TEXT SEGMENT:
-- Opening Marker --

Background: Morton's neuroma is a common cause of metatarsalgia and many treatments had been described in literature. However, there have been only a few reports that treat the neuroma with an osteotomy on the proximal, not distal portion of the metatarsal bone using a plate. This study describes the clinical outcome of sliding osteotomy on the proximal metatarsal bone for the treatment of Morton's neuroma.

Materials and Methods: Sixty five consecutive patients (85 feet) who underwent surgery for Morton's neuroma between November 2010 and February 2013 were identified from hospital records to include in this retrospective study. Average followup period was 37.3 months (range 24-51 months). Mean patient age at surgery was 50.2 years (range 23-75 years). Metatarsal sliding osteotomies were only performed on the third metatarsal bone. Clinical evaluations with the American Orthopaedic Foot and Ankle Society Lesser Metatarsophalangeal Interphalangeal Scale (AOFAS LMIS) and Foot Function Index (FFI) were performed. The length of the lesser toe was measured for radiologic evaluation.

-- Closing Marker --

INFORMATION SHOWN:
-- Opening Marker --

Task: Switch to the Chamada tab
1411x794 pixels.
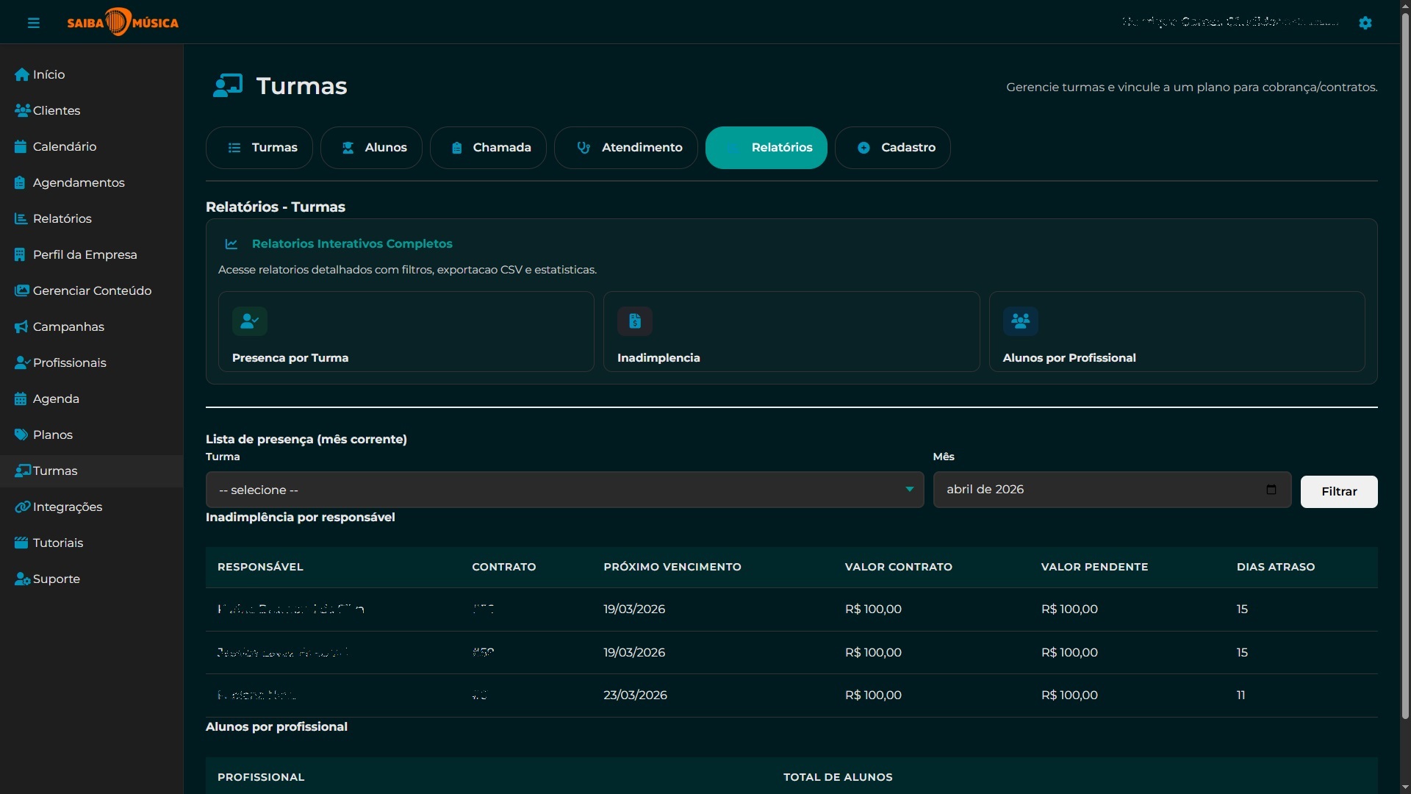Action: tap(488, 148)

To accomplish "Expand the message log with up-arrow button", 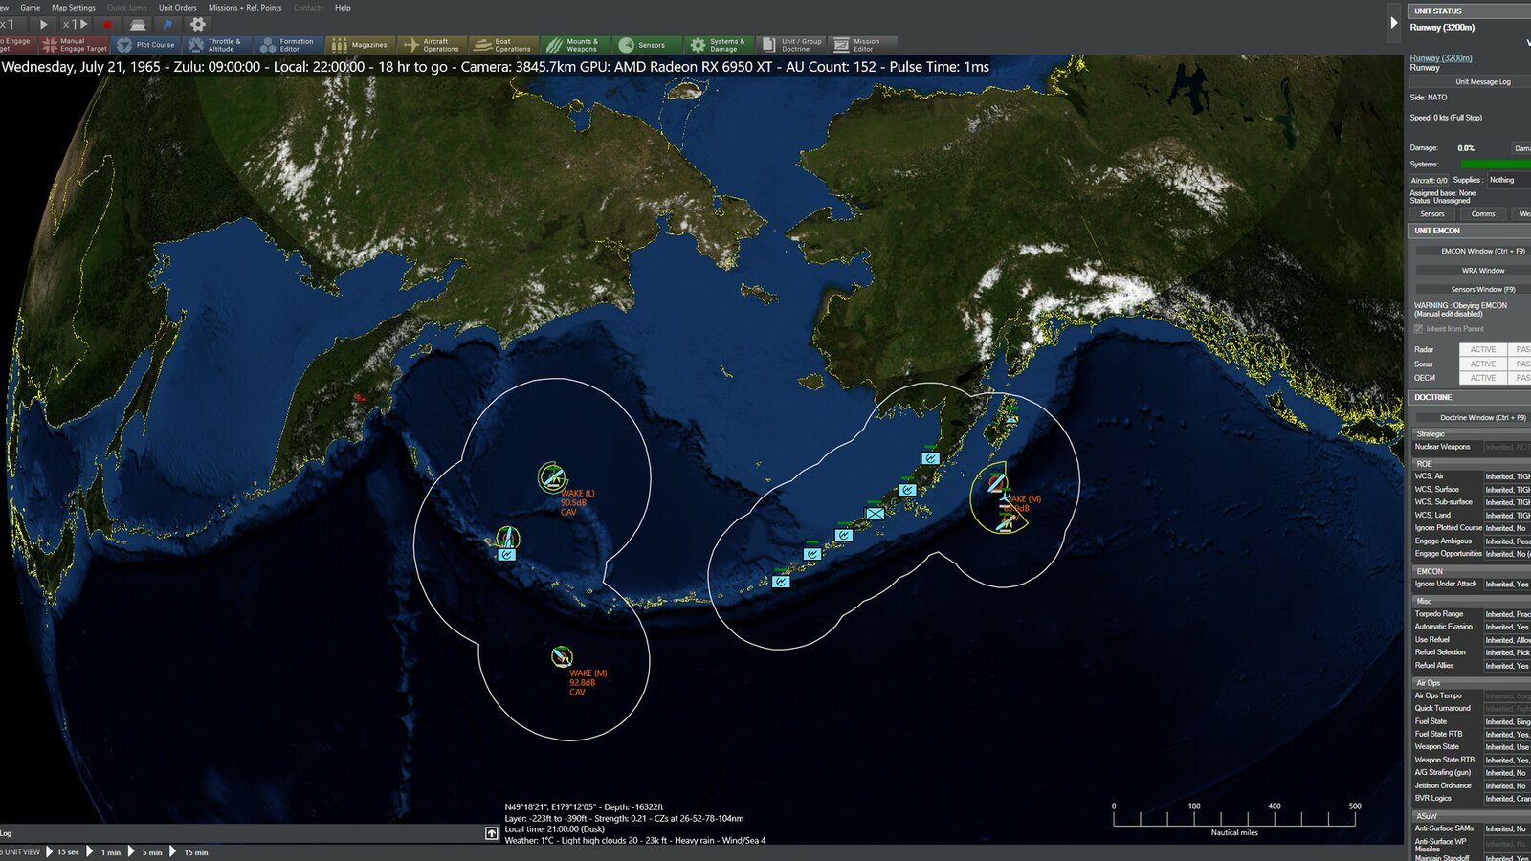I will pos(492,833).
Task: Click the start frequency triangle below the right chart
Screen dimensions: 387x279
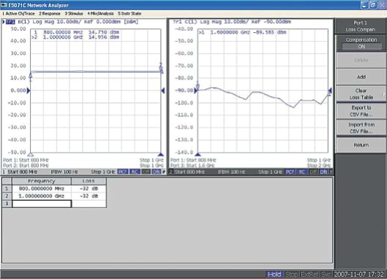Action: [x=198, y=155]
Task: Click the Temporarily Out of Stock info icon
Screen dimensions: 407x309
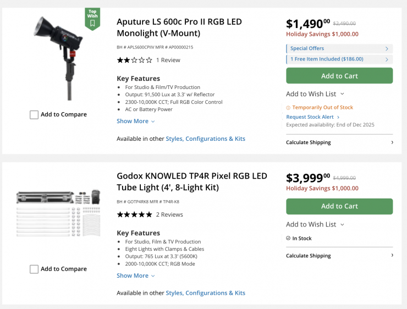Action: [x=288, y=108]
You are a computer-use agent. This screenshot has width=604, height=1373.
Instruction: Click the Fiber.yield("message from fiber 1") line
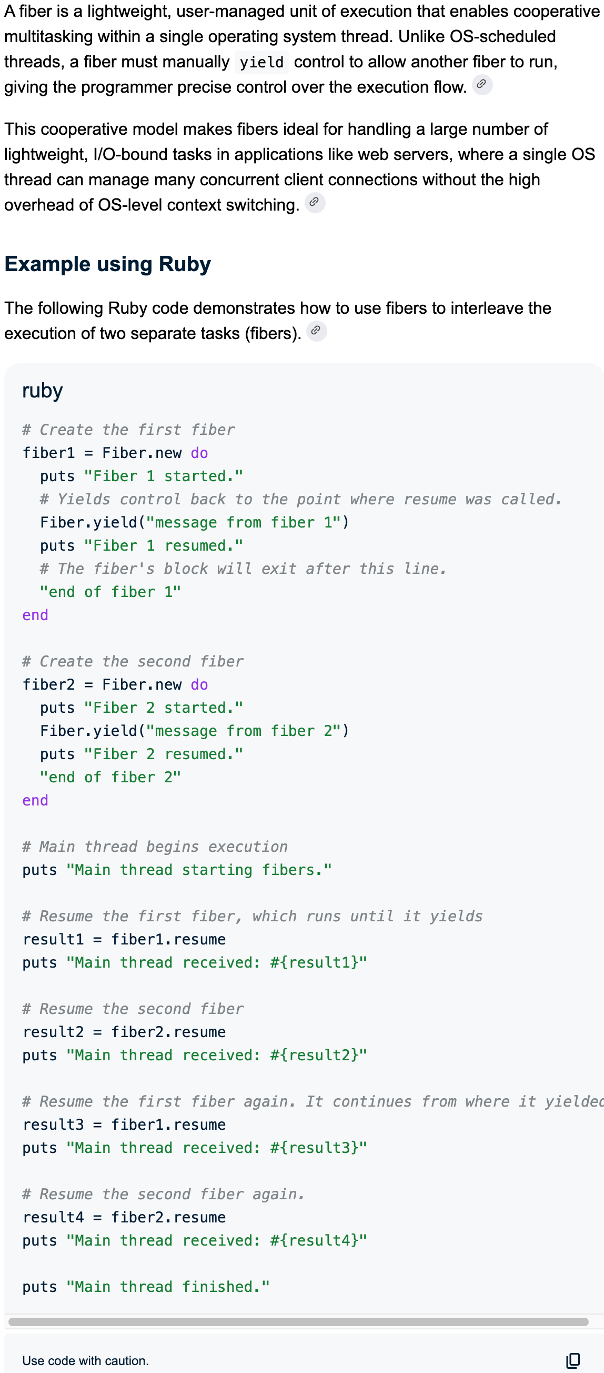(194, 522)
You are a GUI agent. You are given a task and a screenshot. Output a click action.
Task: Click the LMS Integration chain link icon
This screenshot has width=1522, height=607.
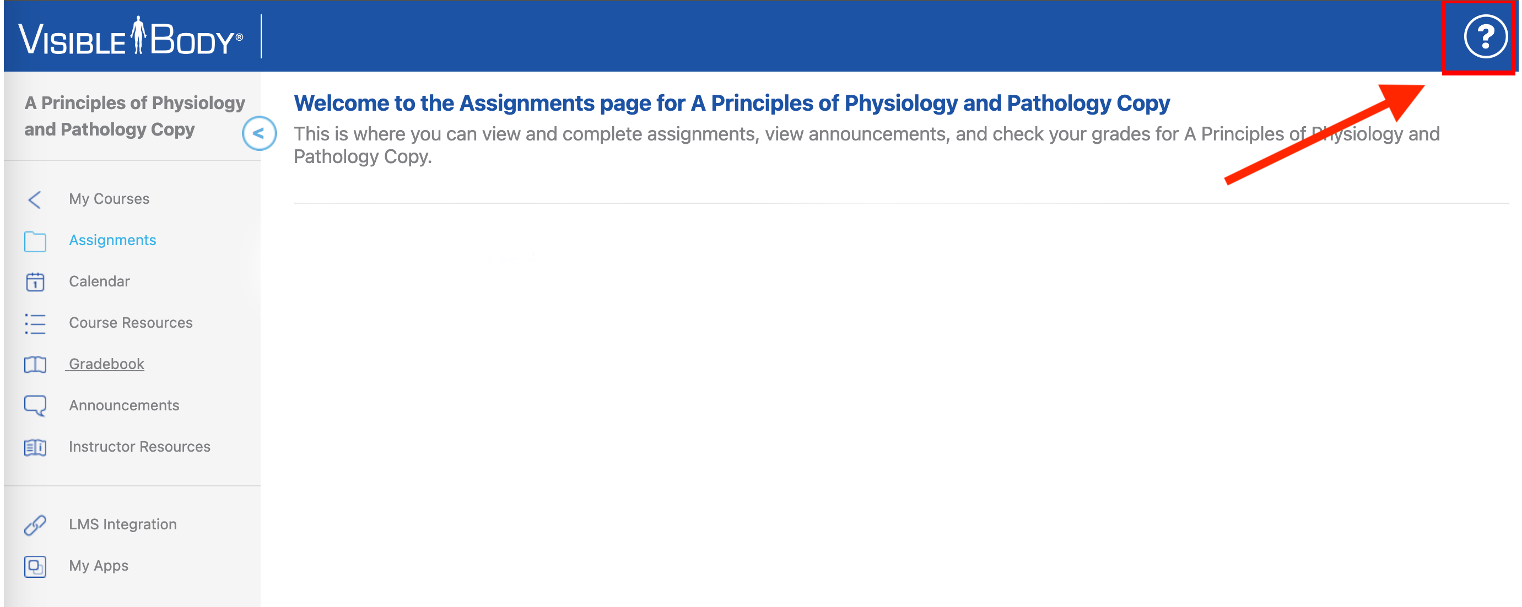tap(35, 525)
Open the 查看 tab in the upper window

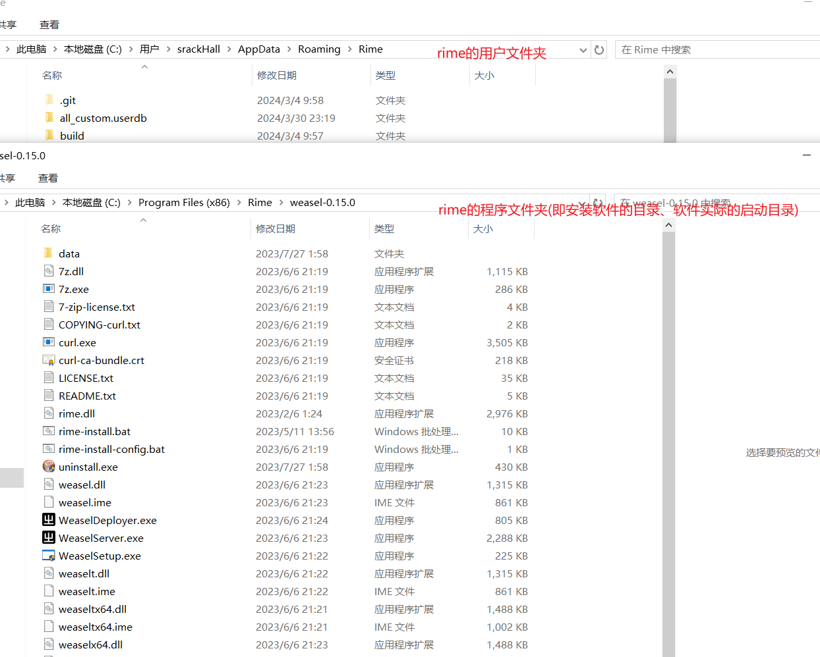pyautogui.click(x=49, y=25)
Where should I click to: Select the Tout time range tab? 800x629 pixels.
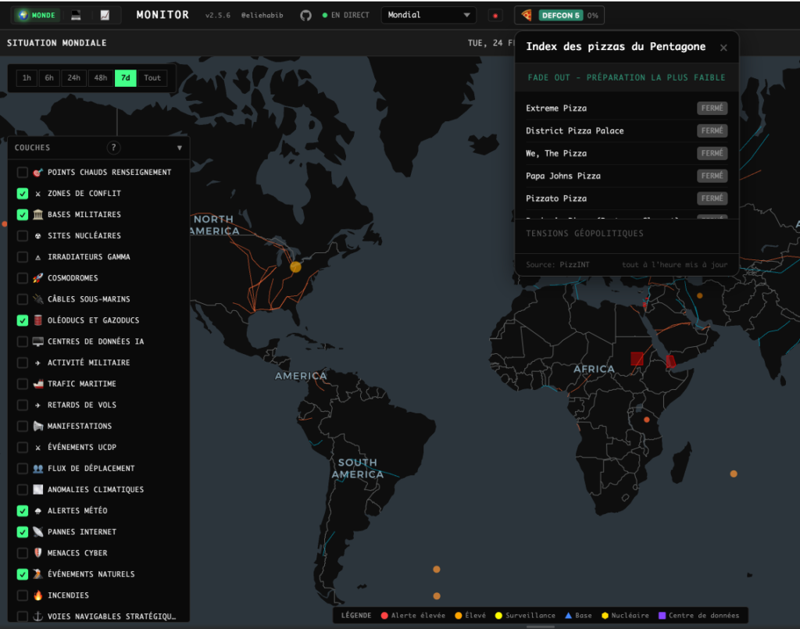(152, 77)
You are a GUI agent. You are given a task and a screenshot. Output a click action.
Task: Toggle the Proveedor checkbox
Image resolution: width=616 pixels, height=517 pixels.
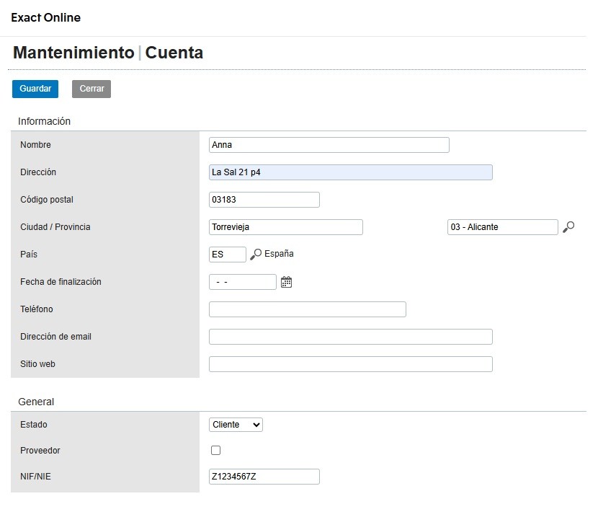[215, 451]
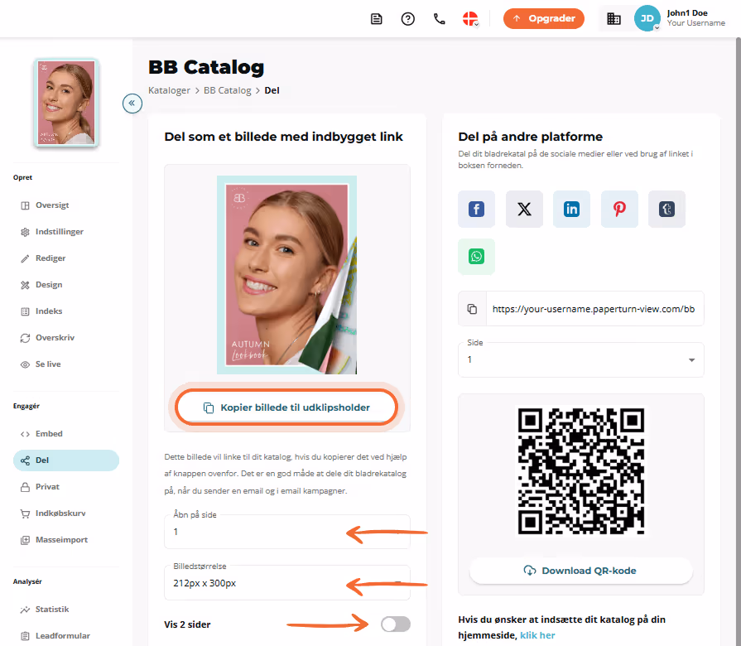Click the phone contact icon
Viewport: 741px width, 646px height.
pyautogui.click(x=440, y=19)
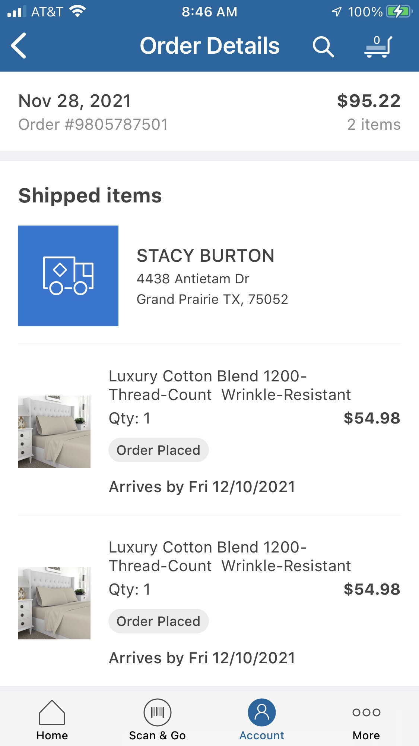Switch to Account tab

[x=262, y=720]
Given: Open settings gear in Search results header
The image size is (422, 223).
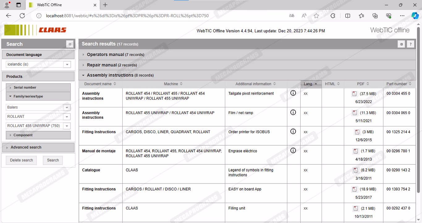Looking at the screenshot, I should coord(401,44).
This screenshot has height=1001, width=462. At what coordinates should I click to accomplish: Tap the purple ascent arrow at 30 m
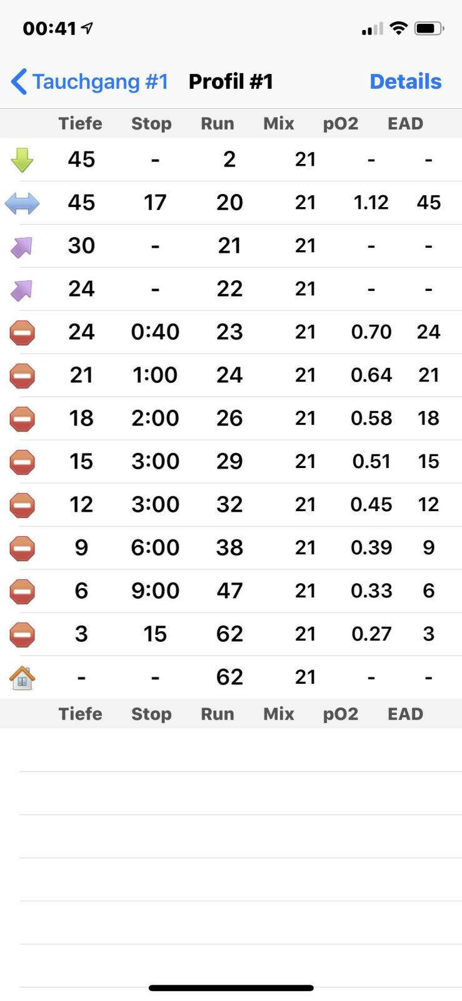(22, 246)
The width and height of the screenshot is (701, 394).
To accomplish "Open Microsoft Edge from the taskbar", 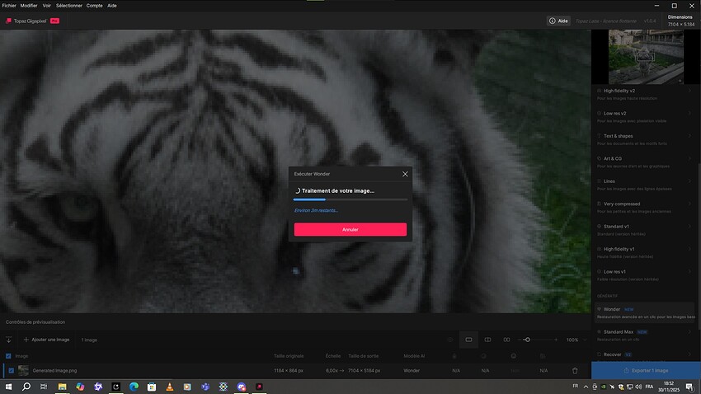I will coord(134,387).
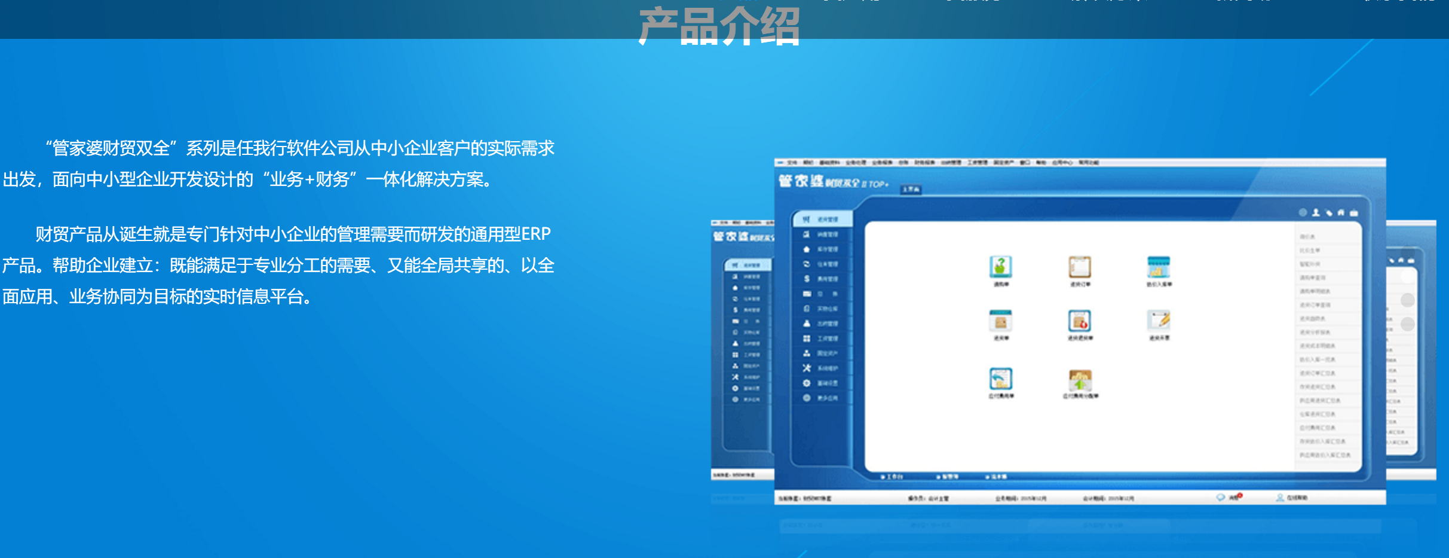Select crossed-tools maintenance item in front sidebar
Image resolution: width=1449 pixels, height=558 pixels.
tap(821, 368)
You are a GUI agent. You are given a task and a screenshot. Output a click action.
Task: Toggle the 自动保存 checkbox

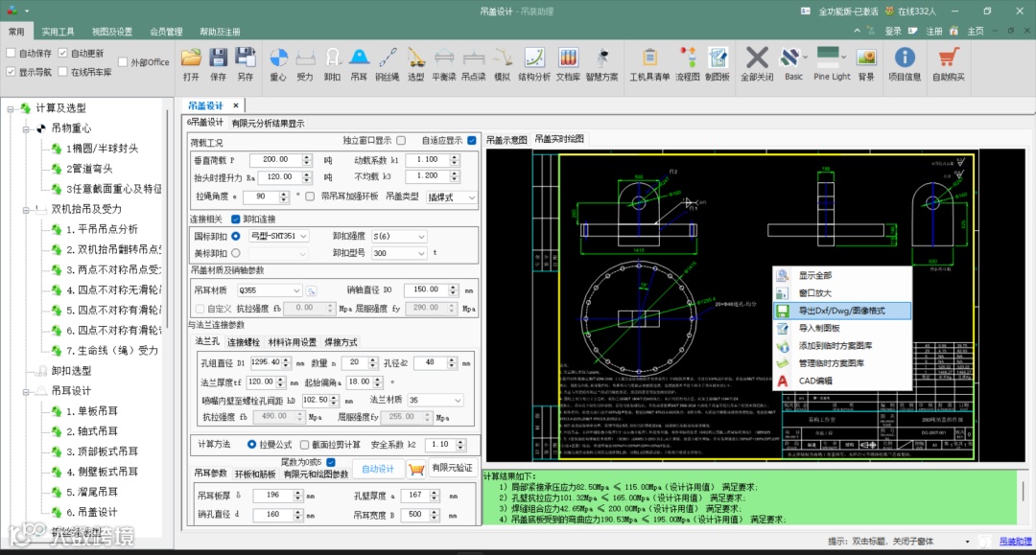coord(12,54)
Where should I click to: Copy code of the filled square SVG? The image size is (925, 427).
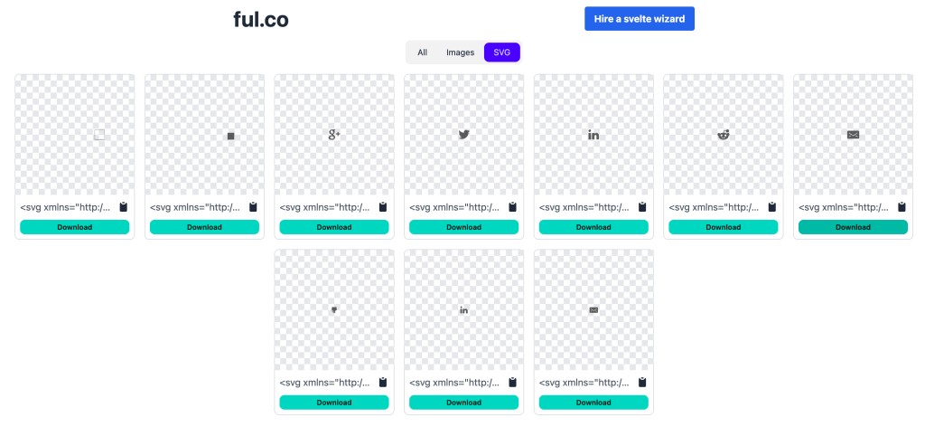point(253,207)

-- Closing Marker --

WHAT TO WORK ON:
1. In the Morton's neuroma study summary, which metatarsal bone were the sliding osteotomies performed on?
2. Pick up the Morton's neuroma study summary after its last sentence and write on from there.

ANSWERS TO THE EXERCISE:
1. Only the third metatarsal bone.

2.
Results: Postoperatively, AOFAS LMIS and FFI were improved from 52.1 (range 45-60) and 62.4 (range 54-73) to 74.2 (range 68-86) and 31.3 (range 26-37). At the last followup, preoperative pain was dissolved in 79 feet (93% of overall 85 feet). A shortened 3.2 mm (±1.1) metatarsal bone following osteotomy was radiographically measured. There were six cases of complications (soft tissue infection, early numbness, delayed union, limitation of dorsiflexion and metal failure, etc.).

Conclusions: This proximal metatarsal sliding osteotomy can be a relatively effective operative method in relieving pain from Morton's neuroma.